Главным качеством Рубена Симонова как актера был уникальный дар сценической импровизации. Тут опять не могу не упомянуть органическую взаимосвязь его таланта с итальянской комедией дель арте, где все мастерство актера строилось именно на импровизации. Ведь схематический, чисто событийного свойства сценарий всегда висел за кулисами, и актеры должны были импровизировать текст театрального действа. Само собой разумеется, Симонов не импровизировал текст, но игра его была чисто импровизационного свойства — творил он вдохновенно, здесь и сейчас, сиюминутно. Он был изящен, пластичен, музыкален, виртуозно владел ритмическим рисунком спектакля. При этом он ненавидел серьезную подготовку к выходу на сцену. В гримерную он врывался незадолго до начала спектакля, стремительно вылетал на сцену, и начиналось чудо. Отец часто рассказывал байку о том, как Борис Щукин, с которым Симонов часто делил гримерку, выходил из себя от такого легкомыслия и однажды потребовал, чтобы его друг стал приходить загодя и так же, как Щукин, долго и сосредоточенно, по системе Станиславского, готовился к выходу на сцену. Симонов пристыженно согласился, но после столь долгой подготовки играл (в то время, кажется, уже маску не Труффальдино, а Панталоне в Принцессе Турандот) скучно, пресно — одним словом, никудышно. После этого Щукин смирился со стилем работы Симонова и никогда больше не жаловался на его опоздания — лишь бы вовремя выходил на сцену и играл вдохновенно. Именно это творческое вдохновение Рубен Симонов умел вызывать по заказу и заражать им и зрителя и сценических партнеров. Такого рода артисту система Станиславского была совершенно не нужна — он был внесистемен и в жизни, и на сцене.
Как режиссер, Рубен Симонов умело пользовался на вахтанговской сцене одним из главных компонентов комедии дель арте — отсутствием драматургии как таковой. Поскольку представления комедии дель арте строились на чисто схематических сценариях, вывешенных за кулисами, актеры демонстрировали зрителям виртуозность владения ремеслом. Комедия дель арте — комедия профессионалов. Размахивающая крыльями яркая бабочка до начала спектакля была лишь сухой, невзрачной гусеницей. Симонов славился именно таким превращением сухих гусениц советских плановых пьес в порхающих красавиц-бабочек. Примером тому были его постановки пьес Софронова — “Стряпухи” в 1959 году и “Стряпухи замужем” в 1961 году. Вахтанговские звезды, тогда еще совсем молодые, Юлия Борисова, Лариса Пашкова, Николай Гриценко, Михаил Ульянов и Юрий Яковлев исполняли на сцене гимн актерству, демонстрируя, вторичность сюжета и текста и первичность лицедейства. Искрящийся юмор, песни и танцы на музыку Бориса Мокроусова превращали спектакль в виртуозную вахтанговскую импровизацию, это был гимн профессии вопреки драматургической ограниченности. Первый Труффальдино вахтанговской сцены великолепно знал законы старинного театра…

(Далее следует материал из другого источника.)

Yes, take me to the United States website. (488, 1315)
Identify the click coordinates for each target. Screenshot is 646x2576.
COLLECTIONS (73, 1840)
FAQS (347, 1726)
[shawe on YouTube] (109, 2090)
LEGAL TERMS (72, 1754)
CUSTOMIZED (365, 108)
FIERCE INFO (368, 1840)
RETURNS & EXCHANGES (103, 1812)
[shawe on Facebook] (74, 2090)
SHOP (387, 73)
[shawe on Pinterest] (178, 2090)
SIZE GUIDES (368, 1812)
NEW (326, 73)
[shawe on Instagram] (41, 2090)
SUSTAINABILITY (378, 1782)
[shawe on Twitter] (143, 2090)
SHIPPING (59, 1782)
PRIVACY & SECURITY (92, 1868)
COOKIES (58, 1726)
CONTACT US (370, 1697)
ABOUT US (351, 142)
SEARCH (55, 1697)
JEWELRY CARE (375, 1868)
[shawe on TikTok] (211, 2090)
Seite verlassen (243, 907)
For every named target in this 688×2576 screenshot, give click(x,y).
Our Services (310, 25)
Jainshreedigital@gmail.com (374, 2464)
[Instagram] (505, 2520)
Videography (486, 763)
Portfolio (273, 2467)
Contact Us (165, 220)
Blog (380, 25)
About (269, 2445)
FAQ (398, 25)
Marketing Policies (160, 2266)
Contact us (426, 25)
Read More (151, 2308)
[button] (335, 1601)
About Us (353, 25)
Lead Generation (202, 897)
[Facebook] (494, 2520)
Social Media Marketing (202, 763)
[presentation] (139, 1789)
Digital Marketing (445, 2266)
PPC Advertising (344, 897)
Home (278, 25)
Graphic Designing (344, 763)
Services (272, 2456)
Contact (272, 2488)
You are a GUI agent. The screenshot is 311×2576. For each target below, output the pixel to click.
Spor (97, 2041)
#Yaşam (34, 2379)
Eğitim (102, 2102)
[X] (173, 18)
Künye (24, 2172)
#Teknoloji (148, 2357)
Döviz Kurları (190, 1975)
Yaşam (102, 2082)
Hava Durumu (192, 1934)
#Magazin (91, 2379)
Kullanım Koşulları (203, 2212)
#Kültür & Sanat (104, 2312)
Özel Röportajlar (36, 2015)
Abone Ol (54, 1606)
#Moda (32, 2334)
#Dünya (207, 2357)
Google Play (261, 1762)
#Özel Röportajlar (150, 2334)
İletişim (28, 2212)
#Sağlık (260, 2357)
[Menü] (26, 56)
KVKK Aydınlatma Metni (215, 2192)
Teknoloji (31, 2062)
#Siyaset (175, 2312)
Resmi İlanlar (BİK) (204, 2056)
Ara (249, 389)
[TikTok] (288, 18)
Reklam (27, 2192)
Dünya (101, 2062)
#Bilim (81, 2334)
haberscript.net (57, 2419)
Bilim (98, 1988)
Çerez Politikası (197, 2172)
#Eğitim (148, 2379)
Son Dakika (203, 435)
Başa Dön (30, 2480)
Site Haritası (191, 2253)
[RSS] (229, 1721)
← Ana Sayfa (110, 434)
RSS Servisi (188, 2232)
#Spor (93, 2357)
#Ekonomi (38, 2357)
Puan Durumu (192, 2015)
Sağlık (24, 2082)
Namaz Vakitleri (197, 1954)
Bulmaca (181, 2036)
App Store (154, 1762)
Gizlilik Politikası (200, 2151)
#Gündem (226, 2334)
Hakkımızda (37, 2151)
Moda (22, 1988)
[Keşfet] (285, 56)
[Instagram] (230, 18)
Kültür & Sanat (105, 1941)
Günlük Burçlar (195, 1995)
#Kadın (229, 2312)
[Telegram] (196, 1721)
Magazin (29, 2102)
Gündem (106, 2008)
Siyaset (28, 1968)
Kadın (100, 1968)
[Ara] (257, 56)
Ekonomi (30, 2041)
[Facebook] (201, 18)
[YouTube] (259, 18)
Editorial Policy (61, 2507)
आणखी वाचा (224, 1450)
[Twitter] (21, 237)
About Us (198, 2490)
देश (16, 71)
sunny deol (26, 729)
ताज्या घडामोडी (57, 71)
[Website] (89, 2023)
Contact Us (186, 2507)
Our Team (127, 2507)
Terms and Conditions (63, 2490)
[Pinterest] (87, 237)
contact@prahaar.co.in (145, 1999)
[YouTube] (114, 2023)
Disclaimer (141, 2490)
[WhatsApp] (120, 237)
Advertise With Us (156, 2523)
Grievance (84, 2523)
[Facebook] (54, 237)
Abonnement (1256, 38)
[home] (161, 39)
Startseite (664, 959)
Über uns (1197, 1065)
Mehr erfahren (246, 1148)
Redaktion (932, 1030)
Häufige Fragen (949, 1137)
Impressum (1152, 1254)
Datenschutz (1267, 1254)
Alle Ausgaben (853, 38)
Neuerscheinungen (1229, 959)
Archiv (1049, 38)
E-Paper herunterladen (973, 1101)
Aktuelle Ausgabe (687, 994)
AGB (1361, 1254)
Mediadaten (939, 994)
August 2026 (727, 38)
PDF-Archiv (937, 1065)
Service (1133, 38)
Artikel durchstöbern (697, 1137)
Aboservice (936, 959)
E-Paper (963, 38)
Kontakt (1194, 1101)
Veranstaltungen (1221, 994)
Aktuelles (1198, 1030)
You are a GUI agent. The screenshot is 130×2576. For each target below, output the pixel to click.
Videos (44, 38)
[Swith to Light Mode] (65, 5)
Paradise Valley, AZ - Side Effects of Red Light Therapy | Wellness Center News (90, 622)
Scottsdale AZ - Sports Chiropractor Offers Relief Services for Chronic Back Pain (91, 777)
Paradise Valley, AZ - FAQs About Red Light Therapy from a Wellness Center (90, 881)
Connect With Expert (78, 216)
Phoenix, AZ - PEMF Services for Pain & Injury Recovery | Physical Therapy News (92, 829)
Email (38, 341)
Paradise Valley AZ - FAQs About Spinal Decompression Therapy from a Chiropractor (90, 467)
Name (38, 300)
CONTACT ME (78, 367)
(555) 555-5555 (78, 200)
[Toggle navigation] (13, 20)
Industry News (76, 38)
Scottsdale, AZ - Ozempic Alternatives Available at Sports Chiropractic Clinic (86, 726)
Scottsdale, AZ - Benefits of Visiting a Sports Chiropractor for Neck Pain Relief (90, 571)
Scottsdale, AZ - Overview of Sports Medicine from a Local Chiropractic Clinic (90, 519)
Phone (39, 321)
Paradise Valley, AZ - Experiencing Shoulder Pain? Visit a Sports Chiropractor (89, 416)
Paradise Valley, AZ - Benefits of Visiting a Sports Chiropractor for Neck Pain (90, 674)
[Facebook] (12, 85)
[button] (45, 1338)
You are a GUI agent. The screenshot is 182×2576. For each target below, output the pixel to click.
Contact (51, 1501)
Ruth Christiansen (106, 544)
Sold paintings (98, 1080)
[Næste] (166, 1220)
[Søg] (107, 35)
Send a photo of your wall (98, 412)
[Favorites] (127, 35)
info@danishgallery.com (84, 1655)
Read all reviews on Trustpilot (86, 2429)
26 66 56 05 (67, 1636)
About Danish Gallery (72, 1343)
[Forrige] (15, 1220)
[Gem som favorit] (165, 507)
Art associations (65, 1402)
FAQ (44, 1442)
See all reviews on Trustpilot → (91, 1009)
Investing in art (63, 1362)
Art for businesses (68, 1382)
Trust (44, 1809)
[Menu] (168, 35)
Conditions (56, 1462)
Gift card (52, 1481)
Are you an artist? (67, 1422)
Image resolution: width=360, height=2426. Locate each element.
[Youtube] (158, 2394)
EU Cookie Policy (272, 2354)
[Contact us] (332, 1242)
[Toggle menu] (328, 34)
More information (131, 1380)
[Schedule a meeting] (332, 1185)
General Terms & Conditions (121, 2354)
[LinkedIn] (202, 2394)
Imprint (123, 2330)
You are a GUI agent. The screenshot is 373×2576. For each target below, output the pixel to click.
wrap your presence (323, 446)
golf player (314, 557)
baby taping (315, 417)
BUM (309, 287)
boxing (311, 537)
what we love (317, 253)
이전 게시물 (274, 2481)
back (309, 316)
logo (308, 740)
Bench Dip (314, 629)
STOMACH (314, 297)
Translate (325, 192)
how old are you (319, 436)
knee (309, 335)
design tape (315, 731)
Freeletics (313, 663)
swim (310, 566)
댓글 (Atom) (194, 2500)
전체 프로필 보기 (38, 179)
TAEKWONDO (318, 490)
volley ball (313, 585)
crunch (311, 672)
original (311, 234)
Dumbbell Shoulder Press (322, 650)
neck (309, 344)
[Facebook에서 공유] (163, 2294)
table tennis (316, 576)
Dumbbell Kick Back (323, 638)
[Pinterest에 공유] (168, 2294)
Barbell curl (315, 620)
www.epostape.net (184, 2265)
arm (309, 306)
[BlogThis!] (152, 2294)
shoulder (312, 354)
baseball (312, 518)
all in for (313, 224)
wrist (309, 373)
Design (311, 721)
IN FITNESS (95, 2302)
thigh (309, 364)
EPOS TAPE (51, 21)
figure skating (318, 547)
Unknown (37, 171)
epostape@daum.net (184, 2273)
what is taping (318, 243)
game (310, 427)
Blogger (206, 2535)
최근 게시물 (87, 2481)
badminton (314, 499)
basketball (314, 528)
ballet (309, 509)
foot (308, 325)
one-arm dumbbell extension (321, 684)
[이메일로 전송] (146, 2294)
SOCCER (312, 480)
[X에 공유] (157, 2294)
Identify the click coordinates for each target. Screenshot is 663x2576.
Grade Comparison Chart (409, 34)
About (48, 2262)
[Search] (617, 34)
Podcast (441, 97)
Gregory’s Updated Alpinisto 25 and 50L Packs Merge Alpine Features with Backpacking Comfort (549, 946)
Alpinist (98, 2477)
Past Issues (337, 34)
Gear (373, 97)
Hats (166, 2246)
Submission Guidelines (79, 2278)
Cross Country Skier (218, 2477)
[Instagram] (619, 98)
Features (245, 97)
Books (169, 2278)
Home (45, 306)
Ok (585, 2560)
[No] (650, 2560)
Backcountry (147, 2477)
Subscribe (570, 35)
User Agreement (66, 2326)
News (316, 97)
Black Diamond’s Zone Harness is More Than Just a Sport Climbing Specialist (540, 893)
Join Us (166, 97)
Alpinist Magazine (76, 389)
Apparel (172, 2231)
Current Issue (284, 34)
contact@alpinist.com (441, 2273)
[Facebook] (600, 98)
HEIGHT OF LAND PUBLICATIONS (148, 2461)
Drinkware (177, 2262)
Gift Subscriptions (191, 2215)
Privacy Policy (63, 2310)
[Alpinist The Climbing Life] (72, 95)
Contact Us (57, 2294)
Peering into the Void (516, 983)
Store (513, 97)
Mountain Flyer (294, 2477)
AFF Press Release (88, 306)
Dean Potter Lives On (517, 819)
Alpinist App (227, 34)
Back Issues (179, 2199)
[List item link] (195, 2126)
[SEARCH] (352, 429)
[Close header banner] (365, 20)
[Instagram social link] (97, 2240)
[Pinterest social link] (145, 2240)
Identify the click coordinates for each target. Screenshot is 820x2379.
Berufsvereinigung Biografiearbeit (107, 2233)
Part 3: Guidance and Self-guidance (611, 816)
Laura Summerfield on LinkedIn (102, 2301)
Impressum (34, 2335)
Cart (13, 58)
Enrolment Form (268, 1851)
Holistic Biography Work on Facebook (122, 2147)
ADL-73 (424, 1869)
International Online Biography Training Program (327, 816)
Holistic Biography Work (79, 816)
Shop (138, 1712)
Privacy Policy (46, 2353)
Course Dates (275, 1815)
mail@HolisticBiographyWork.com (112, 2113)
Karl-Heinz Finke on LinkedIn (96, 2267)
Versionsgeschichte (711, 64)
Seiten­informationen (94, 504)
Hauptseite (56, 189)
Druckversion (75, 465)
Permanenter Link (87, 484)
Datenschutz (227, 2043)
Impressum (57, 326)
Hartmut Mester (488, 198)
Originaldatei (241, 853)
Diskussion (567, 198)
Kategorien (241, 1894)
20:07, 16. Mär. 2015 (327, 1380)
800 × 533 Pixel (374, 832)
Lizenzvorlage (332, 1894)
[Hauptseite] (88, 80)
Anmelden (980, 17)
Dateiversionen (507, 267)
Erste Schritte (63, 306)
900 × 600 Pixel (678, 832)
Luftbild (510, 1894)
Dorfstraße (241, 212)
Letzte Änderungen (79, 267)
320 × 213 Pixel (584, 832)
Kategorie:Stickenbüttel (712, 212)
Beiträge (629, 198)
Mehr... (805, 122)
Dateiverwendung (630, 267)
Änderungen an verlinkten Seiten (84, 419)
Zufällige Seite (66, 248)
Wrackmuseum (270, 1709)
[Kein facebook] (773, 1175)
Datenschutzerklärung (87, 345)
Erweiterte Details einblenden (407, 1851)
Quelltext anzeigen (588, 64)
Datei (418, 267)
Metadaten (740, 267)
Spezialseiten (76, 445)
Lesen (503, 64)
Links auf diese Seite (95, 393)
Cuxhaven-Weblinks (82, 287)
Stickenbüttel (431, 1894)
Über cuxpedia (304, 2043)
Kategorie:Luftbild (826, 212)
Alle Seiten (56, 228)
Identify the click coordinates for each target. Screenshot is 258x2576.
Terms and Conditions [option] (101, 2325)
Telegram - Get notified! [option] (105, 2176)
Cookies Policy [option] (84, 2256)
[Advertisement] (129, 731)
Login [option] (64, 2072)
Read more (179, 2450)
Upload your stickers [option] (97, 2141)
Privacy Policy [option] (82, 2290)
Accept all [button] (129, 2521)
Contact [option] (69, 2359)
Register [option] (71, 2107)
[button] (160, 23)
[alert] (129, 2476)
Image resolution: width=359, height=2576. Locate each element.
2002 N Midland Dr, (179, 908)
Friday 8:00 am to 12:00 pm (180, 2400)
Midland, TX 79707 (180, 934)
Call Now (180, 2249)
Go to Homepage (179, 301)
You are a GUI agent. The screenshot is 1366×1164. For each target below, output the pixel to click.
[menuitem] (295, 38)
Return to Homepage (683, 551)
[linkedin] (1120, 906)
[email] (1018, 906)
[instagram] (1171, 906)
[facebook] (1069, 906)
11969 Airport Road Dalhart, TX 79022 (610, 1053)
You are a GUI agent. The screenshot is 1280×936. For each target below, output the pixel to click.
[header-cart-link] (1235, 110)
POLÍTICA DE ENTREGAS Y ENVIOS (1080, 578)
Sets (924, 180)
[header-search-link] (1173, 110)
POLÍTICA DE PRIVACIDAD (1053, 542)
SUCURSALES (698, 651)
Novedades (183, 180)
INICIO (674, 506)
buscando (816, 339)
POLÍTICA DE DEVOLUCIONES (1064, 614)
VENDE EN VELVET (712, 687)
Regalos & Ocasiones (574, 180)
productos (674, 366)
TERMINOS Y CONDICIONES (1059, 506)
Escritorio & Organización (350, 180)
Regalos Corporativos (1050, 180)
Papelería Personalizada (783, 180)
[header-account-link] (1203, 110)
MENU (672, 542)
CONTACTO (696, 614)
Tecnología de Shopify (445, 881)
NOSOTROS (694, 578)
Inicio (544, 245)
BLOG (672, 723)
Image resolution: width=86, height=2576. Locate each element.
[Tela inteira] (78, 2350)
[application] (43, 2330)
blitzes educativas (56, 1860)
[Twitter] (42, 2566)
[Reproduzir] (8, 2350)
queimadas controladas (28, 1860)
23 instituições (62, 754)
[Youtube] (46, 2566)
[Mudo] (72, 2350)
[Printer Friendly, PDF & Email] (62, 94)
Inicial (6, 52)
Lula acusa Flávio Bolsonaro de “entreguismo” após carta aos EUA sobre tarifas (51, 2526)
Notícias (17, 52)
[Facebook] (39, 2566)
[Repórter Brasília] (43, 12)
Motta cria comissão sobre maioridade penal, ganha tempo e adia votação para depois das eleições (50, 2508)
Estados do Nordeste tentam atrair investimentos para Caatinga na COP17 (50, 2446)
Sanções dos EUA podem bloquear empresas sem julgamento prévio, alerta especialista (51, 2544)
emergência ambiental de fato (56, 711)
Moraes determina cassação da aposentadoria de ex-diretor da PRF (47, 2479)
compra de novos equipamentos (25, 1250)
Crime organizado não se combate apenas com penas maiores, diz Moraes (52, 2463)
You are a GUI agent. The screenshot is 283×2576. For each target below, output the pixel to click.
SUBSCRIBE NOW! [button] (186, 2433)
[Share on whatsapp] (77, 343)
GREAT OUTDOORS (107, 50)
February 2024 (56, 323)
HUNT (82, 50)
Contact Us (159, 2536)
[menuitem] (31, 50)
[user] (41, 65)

Конец восьмидесятых. Мы с отцом сидим в кооперативном ресторане (Кропоткинская, 36) и чувствуем себя почти что господами. Перед нами невиданная по советским временам кооперативная роскошь — целиком запеченный поросенок. Отец жадно глотает ледяное шампанское и, глядя на такую трапезу, чувствует, что время несется вспять — он грезит о прошлом, передавая мне по наследству нечто бесценное — семейные предания.
— Особого женского счастья твой дед бабушке не принес, — вдруг без всякого предупреждения начинает он. — Это я уже сейчас понимаю, через много лет. А она его очень любила.
— А он ее?
— Сложный вопрос, деточка… — Пытается найти точные слова отец. — Боготворил и страшно изменял.
— А она знала?
— О чем-то знала, о чем-то догадывалась. Она совсем не такая была, как твоя мама. Совсем другая женская порода. Все терпела. Дом, семейный очаг. Она ему много дала в жизни: его культура, его вкус — это все было привито именно ею. В этом он ее очень слушал, ему хотелось быть аристократичным, и как талантливый человек он быстро разобрался, что к чему. А ведь он был дальтоник, цветовую гамму в одежде ему самому подобрать было трудно. Одевался он пестро, ходил в желтых штиблетах и постоянно бренчал на гитаре. Дома у него была канарейка в клетке, тоже желтая, под цвет штиблет. Мама и штиблеты и канарейку выкинула, гитару, конечно же, оставила и создала дом, по старому дворянскому образцу с библиотекой и карельской березой. Все это было от нее, только мало кто об этом догадывается, и она не любила об этом особенно распространяться. Только очень близкие дому люди и знали.